Is your data getting too heavy for your OSS to lift?

Data mass is beginning to exhibit gravitational properties – it’s getting heavy – and eventually it will be too big to move.”
Guy Lupo
in this article on TM Forum’s Inform that also includes contributions from George Glass and Dawn Bushaus.

Really interesting concept, and article, linked above.

The touchpoint explosion is helping to make our data sets ever bigger… and heavier.

In my earlier days in OSS, I was tasked with leading the migration of large sets of data into relational databases for use by OSS tools. I was lucky enough to spend years working on a full-scope OSS (ie it’s central database housed data for inventory management, alarm management, performance management, service order management, provisioning, etc, etc).

Having all those data sets in one database made it incredibly powerful as an insight generation tool. With a few SQL joins, you could correlate almost any data sets imaginable. But it was also a double-edged sword. Firstly, ensuring that all of the sets would have linking keys (and with high data quality / reliability) was a data migrator’s nightmare. Secondly, all those joins being done by the OSS made it computationally heavy. It wasn’t uncommon for a device list query to take the OSS 10 minutes to provide a response in the PROD environment.

There’s one concept that makes GIS tools more inherently capable of lifting heavier data sets than OSS – they generally load data in layers (that can be turned on and off in the visual pane) and unlike OSS, don’t attempt to stitch the different sets together.
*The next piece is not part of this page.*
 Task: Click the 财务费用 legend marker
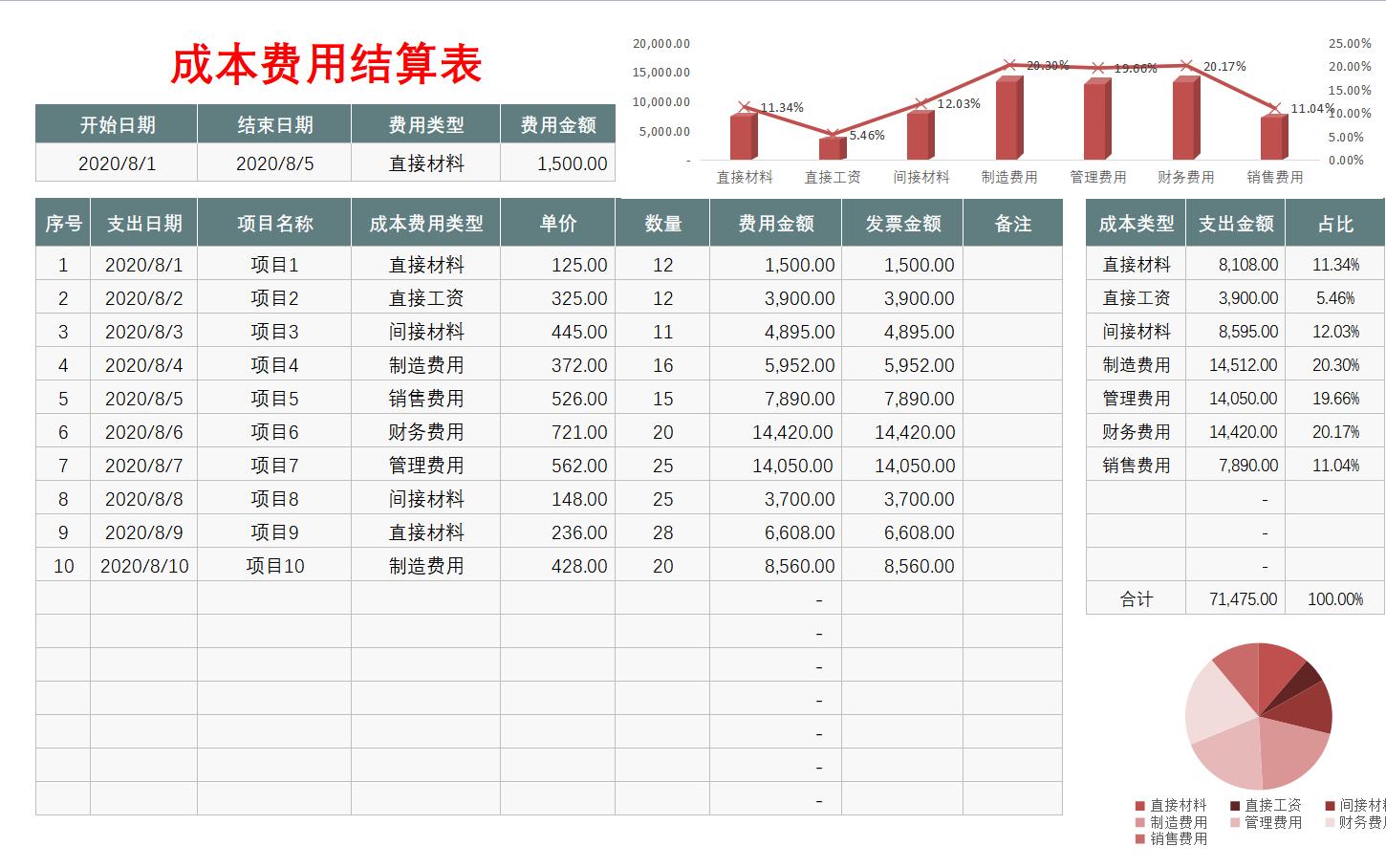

The correlation between data sets is achieved through geographical proximity scans, either algorithmically, or just by the human eye of the operator.

If we now consider real-time data (eg alarms/events, performance counters, etc), we can take a leaf out of Einstein’s book and correlate by space and time (ie by geographical and/or time-series proximity between otherwise unrelated data sets). Just wondering – How many OSS tools have you seen that use these proximity techniques? Very few in my experience.

BTW. I’m the first to acknowledge that a stitched data set (ie via linking keys such as device ID between data sets) is definitely going to be richer than uncorrelated data sets. Nonetheless, this might be a useful technique if your data is getting too heavy for your OSS to lift (eg simple queries are causing minutes of downtime / delay for operators).